Studien zur Poetik des Oppositionstheaters während der Franco-Diktatur
Buch, Deutsch, Band 74, 656 Seiten
Reihe: Analecta Romanica
ISBN: 978-3-465-03445-2
Verlag: Vittorio Klostermann
Die Studie untersucht das realistische Oppositionstheater der 1950er und 1960er Jahre, das in Ablehnung des propagandistischen, evasionistischen und konformistischen bürgerlichen Konsum- und Unterhaltungstheaters entstanden ist und das immer dezidierter mittels realistischer Darstellungsverfahren die Schattenseiten der Diktatur enthüllt und das offiziell vom Regime propagierte Spanienbild - die 'España una, grande, libre' - als Schein entlarvt.

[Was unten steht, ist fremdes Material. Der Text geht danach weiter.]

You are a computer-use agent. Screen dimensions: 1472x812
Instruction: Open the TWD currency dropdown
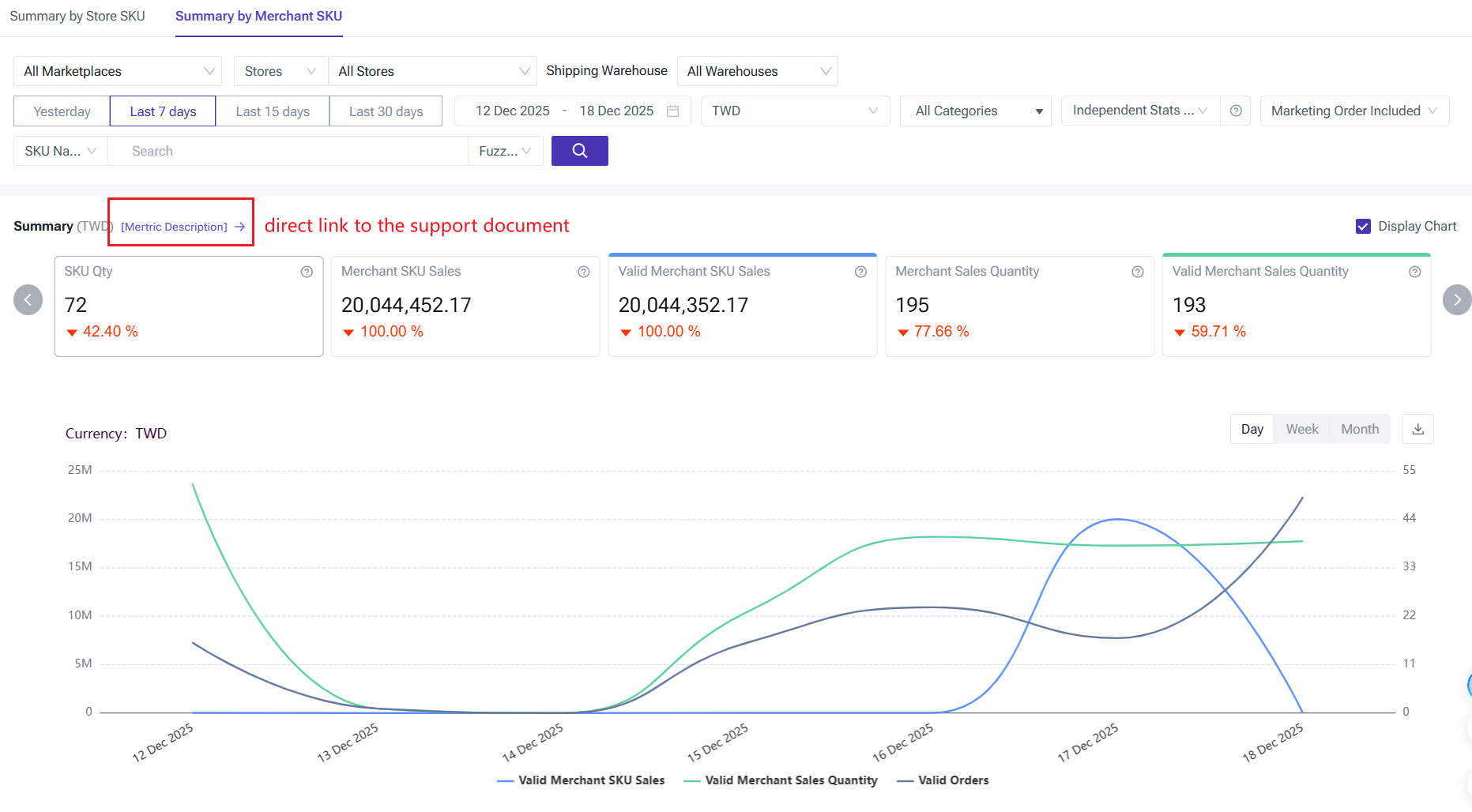(793, 111)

Die Subversivität des antifranquistischen Theaters ist dabei jedoch nicht allein inhaltlich und thematisch zu fassen; alle zur Debatte stehenden Dramatiker der Generación Realista sehen gerade im Realismus als Methode die effektivste Form des Kampfes gegen politische Unterdrückung und soziale Ungerechtigkeit.
Ausgehend von der Analyse des komplexen Entstehungsprozesses des realistischen Oppositionstheaters und der ästhetischen Theoriebildung der regimekritischen Dramatiker ab Ende der 1940er Jahre stehen die Verfahren zur realistischen Wirklichkeitsmodellierung im Zentrum der Untersuchung zahlreicher Theaterstücke. Neben inhaltlichen und formalen Aspekten der dramatischen Realitätskonstrukte bildet eine für das antifranquistische Theater typische Semantisierung des Raumes die zentrale Analysekategorie: Es handelt sich um die Opposition von 'espacio cerrado' und 'espacio aberto', anhand derer sich das vielschichtige regimekritische Potential des dialektischen Verhältnisses von Schein und Sein, Fiktion und Realität, 'España oficial' und 'España real' entfaltet.